Sit on a rotating platform and put a ball on the platform. Now, try the same thing with our earth. Put a ball on your desk and see if you observe the same effect. No? Then for all practical purposes, you do not detect this centripetal component due to Earth's orbit around the sun.

Zz.
 
SudanBlack said:
Hi - I've just started having lectures on special relativity at uni. We were talking about inertial reference frames and how these can be characterised by the facts that:
1) They move relative to one another with constant velocity, and
2) Newton's laws operate in inertial reference frames.

Now, we pressume that Newton's laws are true on earth. However, this is not traveling at a constant velocity, since there is a centripetal acceleration towards the sun. So how can we still class the Earth as an inertial reference frame?
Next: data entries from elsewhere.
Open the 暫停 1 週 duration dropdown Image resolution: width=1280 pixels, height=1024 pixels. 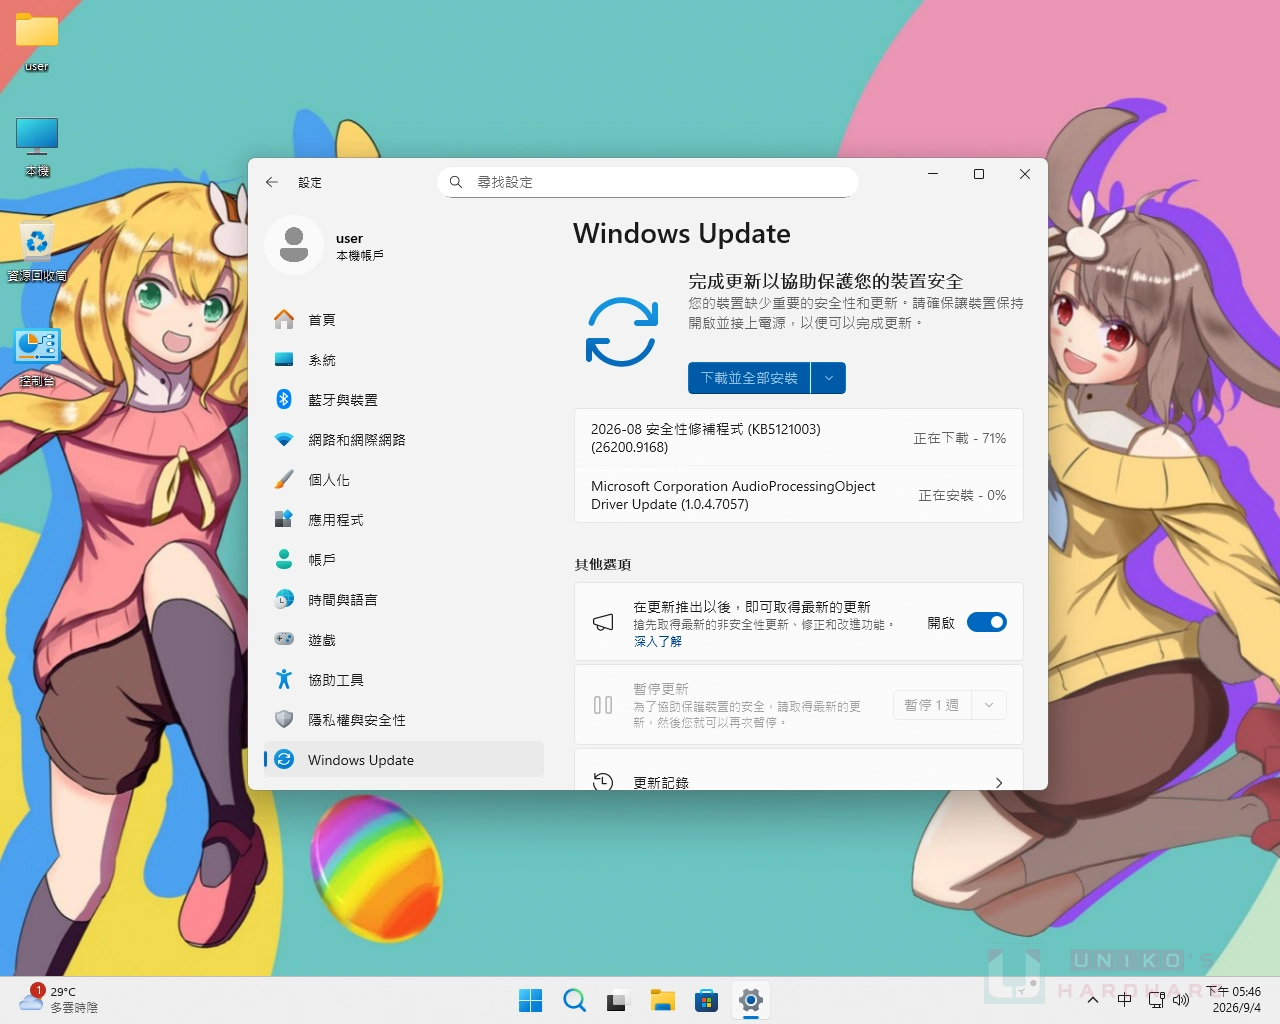pyautogui.click(x=950, y=705)
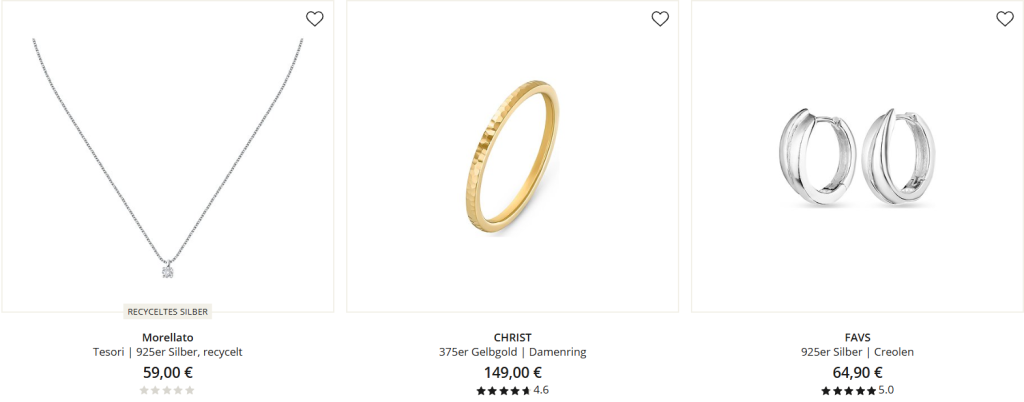Add Morellato necklace to wishlist heart
This screenshot has width=1024, height=402.
315,19
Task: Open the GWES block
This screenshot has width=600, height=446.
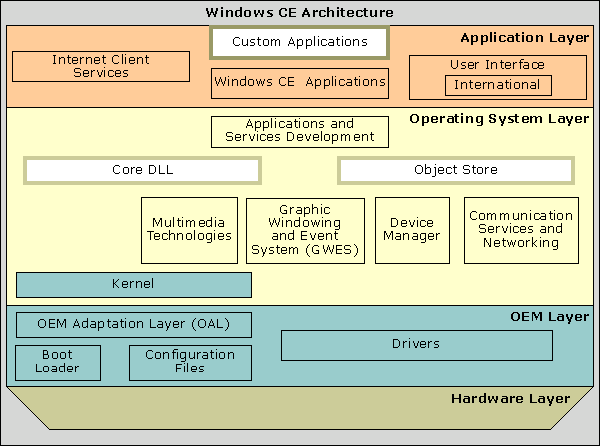Action: coord(306,230)
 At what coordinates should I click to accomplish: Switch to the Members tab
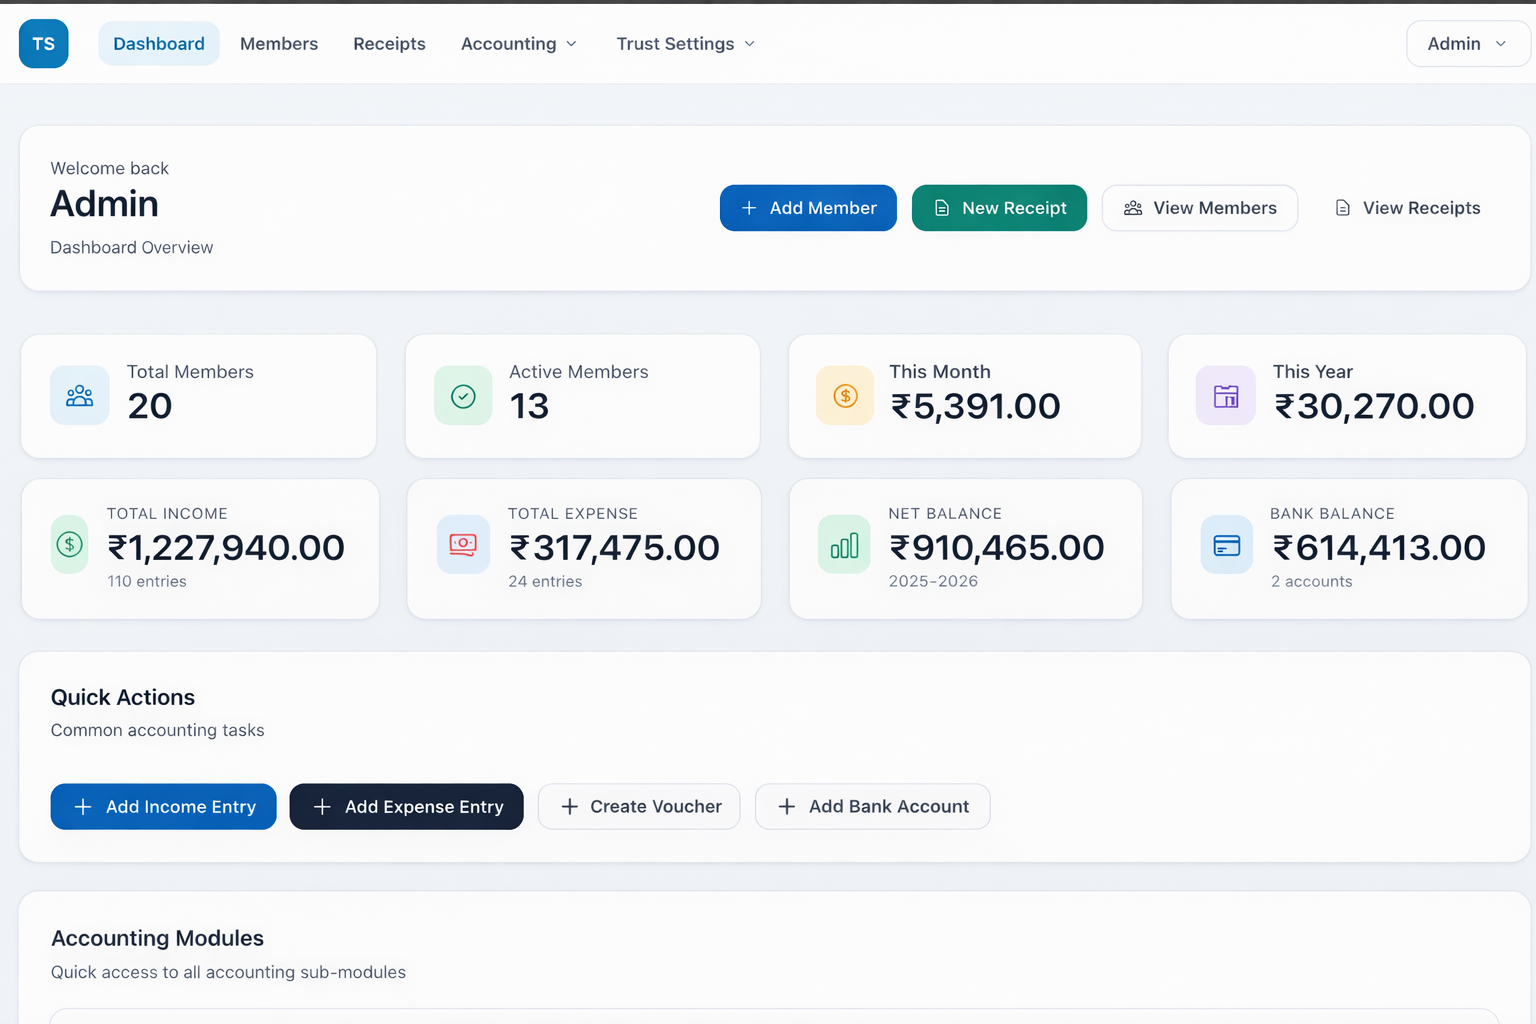point(279,44)
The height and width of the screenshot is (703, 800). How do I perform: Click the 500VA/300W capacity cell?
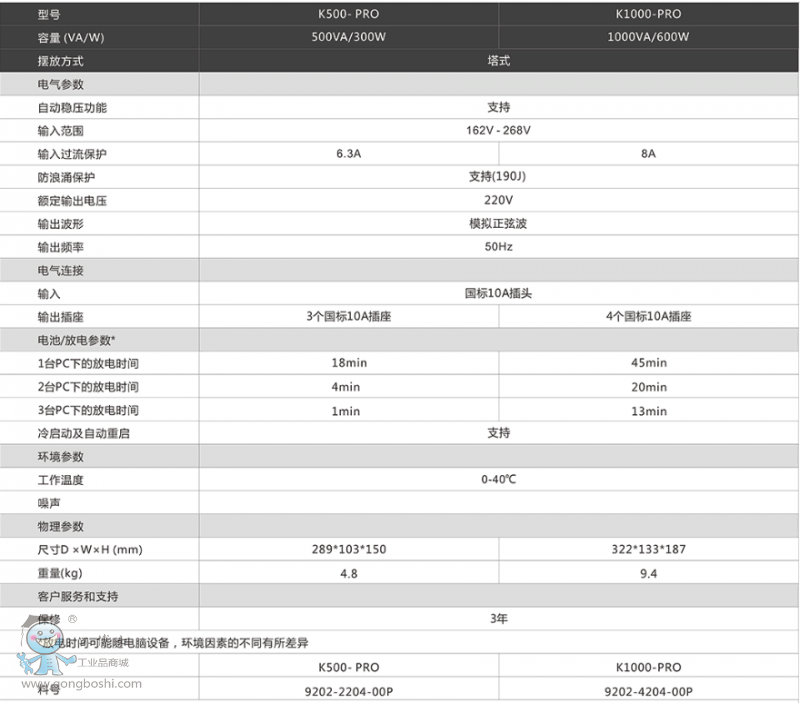348,38
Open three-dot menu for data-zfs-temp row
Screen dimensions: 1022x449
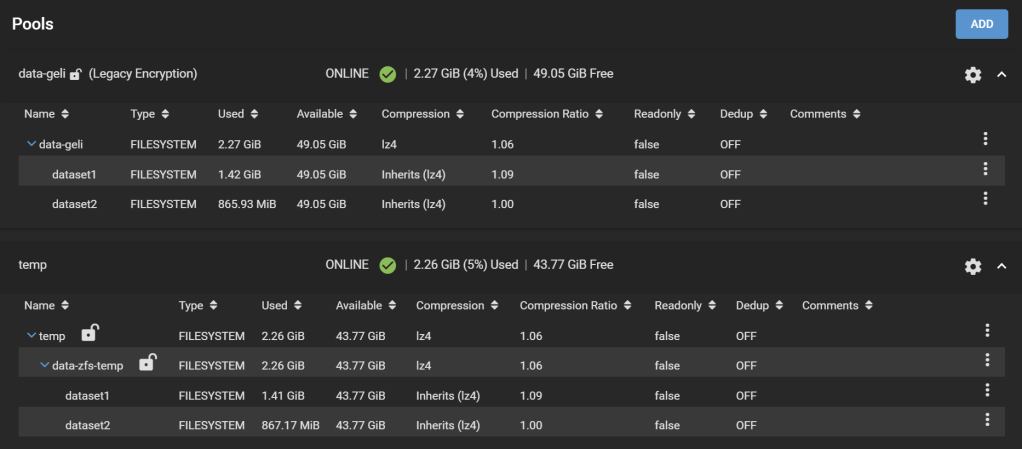coord(987,360)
Thanks in adnvance. :smile:
Your point (2) is not true in SR.
The rotation of the Earth is a more important non-inertial effect than its acceleration. The rotation causes hurricanes, etc. For table top experiments, the Earth can be considered a reasonable inertial frame if the equivalence principle of GR is not applied to g.
 
SudanBlack said:
Hi - I've just started having lectures on special relativity at uni. We were talking about inertial reference frames and how these can be characterised by the facts that:
1) They move relative to one another with constant velocity, and
2) Newton's laws operate in inertial reference frames.
I think that both statements are incorrect, or at least they are incomplete.

We can certainly have two inertial reference frames that move relative to each other where the velocity is not constant. This is that case in a gravitational field. And at relativistic speeds it is not Newton's laws but GR that operates in inertial reference frames.

SudanBlack said:
So how can we still class the Earth as an inertial reference frame?
Seems to me a bit of a straw man argument, since who claims it is? :confused:
A spinning sphere is obviously not an inertial reference frame.